There is an old, stupid saying here in North Dakota that “Forty below keeps out the riffraff.” This statement was first invented to provide solace to the broken and beaten North Dakotan populace by saying that true, there may be a lot of snow here and temperatures are well below those the human body is capable of surviving, but hey, at least it scares off the minorities! Well, I think I’m finally reaching the point where my innate bigotry towards people different than myself is no longer an adequate justification for remaining in this uninhabitable state.
This morning, when I woke up, it was 44 degrees below zero. That’s not including the wind chill. That was the actual temperature. Just as a visual demonstration, here is what happens when you throw a hot cup of coffee (with creamer) into the air in 44 degree below zero temperatures.
Now imagine that’s your organs. Pretty much the same thing happens.
And on top of temperatures at levels only polar bears are comfortable with, we’ve also have had, by my count, 35 inches of accumulated snowfall in Bismarck since the beginning of winter. And since the temperature hasn’t been above freezing for even a second since the end of September, that means every single snowflake that’s fallen is still here, sitting around and taking up space. If you’ve never seen a 17-foot-tall pile of snow before, it really is quite the sight. Especially when they’re along the edges of every flipping street in the entire town.
See this right here? That’s where my parking space at work used to be. I guess I’m just happy my car wasn’t there at the time.
So there’s too much snow in Bismarck, and it’s not going anywhere for the next three months or so, and the city’s doing a somewhat piss poor job of getting rid of it. How are the people of Bismarck dealing with these unfortunate circumstances? With the stoicism and calm, steady nerve that we’re known for.
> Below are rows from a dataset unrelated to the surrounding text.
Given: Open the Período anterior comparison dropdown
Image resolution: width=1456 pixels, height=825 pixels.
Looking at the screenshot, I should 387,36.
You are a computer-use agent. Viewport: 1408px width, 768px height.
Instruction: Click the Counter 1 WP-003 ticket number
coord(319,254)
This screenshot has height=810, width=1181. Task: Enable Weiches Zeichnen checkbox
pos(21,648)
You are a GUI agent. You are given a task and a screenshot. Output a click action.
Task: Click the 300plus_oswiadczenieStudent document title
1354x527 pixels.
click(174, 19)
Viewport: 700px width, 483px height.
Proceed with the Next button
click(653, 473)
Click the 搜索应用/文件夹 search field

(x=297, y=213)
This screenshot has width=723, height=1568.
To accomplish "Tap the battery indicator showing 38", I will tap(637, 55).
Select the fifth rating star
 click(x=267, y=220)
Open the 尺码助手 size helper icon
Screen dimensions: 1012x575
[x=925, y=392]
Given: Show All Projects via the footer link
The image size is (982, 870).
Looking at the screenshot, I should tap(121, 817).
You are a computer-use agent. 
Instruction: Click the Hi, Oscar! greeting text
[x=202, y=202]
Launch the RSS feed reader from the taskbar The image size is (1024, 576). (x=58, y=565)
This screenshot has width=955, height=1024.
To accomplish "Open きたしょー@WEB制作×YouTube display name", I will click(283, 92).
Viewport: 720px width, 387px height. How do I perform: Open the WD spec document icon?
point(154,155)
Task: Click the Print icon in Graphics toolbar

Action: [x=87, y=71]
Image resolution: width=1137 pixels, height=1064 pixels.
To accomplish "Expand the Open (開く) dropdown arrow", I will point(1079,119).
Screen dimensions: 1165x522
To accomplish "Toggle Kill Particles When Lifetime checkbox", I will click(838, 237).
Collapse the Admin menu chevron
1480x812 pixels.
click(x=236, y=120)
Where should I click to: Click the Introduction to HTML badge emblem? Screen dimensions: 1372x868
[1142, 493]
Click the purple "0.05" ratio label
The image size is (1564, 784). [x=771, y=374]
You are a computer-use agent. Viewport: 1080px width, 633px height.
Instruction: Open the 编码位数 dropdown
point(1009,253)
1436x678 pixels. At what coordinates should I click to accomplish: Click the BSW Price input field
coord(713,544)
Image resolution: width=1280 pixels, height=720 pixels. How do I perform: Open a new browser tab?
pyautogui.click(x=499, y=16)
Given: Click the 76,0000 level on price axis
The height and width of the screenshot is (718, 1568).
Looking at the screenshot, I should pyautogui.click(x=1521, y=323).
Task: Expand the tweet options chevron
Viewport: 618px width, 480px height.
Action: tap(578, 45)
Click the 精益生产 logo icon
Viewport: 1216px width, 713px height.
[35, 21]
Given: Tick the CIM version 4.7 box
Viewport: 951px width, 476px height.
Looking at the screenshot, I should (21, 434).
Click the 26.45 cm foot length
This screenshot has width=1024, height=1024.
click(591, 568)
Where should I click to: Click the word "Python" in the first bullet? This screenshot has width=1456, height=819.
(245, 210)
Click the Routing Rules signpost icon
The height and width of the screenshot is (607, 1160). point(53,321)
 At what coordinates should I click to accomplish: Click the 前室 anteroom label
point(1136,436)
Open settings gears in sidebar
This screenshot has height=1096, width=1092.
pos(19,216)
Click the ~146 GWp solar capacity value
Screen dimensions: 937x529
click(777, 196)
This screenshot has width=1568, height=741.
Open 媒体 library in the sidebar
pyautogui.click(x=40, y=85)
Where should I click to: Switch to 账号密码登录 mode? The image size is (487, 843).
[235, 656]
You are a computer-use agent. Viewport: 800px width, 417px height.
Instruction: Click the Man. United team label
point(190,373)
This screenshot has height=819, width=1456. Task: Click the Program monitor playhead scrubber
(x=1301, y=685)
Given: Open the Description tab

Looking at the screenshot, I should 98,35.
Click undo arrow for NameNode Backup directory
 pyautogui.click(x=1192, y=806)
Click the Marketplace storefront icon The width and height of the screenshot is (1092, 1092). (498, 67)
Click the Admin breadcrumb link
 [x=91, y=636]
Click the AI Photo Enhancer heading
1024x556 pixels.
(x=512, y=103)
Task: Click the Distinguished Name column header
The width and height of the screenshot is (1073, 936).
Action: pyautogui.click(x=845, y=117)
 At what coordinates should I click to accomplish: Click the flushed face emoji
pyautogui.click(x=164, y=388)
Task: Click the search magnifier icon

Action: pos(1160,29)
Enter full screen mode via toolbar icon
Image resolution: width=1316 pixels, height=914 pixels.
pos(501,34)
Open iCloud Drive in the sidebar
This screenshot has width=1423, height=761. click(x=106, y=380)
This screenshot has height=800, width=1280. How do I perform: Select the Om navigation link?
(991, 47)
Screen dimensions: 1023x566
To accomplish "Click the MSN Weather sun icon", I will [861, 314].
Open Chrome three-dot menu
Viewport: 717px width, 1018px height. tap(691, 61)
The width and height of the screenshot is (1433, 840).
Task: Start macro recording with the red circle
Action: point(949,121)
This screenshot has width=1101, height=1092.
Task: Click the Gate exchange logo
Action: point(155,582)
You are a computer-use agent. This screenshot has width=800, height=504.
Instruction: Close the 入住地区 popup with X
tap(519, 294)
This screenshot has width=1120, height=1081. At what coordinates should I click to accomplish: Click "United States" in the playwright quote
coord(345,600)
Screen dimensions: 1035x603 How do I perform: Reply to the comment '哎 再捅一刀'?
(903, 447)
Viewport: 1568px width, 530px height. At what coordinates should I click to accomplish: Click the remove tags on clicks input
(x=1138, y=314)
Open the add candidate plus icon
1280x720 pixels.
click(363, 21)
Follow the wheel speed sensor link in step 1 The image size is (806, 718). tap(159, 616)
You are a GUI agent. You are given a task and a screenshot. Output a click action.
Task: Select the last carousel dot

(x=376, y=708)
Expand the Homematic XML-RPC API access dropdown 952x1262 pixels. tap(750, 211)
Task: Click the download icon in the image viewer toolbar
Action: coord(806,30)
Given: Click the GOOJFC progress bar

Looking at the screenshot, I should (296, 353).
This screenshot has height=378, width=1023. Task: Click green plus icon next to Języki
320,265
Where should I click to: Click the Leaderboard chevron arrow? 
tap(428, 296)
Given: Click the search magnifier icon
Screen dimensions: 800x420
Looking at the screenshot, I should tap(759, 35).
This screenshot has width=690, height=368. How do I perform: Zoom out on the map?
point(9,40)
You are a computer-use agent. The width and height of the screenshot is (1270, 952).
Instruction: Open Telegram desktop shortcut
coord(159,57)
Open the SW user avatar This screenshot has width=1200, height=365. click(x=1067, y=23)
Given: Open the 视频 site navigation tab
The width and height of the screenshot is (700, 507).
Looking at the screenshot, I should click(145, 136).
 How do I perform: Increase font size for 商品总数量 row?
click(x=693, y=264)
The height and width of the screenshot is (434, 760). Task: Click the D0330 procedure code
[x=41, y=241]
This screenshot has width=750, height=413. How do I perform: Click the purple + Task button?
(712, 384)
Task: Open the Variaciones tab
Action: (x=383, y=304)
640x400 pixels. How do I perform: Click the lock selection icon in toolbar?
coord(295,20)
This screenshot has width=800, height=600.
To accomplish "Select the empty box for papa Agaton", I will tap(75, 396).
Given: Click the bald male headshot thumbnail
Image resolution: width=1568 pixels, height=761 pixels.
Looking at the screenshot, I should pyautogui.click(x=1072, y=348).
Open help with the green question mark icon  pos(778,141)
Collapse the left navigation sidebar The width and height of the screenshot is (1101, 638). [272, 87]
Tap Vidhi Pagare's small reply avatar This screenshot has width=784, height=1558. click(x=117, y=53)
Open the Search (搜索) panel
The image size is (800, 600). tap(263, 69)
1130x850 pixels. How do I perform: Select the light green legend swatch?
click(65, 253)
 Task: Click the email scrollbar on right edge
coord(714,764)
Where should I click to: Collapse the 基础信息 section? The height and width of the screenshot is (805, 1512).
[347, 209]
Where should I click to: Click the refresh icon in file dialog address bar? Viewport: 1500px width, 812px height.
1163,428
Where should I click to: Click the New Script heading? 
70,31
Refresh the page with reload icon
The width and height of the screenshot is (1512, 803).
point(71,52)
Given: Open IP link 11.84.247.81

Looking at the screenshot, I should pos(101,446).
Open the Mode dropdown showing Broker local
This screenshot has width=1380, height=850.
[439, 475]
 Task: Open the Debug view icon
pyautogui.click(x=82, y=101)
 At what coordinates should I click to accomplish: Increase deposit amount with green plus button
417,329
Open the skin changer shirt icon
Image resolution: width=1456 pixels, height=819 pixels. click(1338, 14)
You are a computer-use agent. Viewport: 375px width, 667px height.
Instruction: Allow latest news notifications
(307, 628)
Ah, the sweet flavor of sarcasm. Revenge really is a dish best served cold.
So considering we’re only at the beginning of January, meaning winter is at best only half over, by my calculations the entire state will be blanketed by 50 feet of snow by March, suffocating and killing the entire population of North Dakota. And I welcome this development, because I am just so tired of shoveling.
This state may not technically be hell, but it’s close. At least hell would be warm.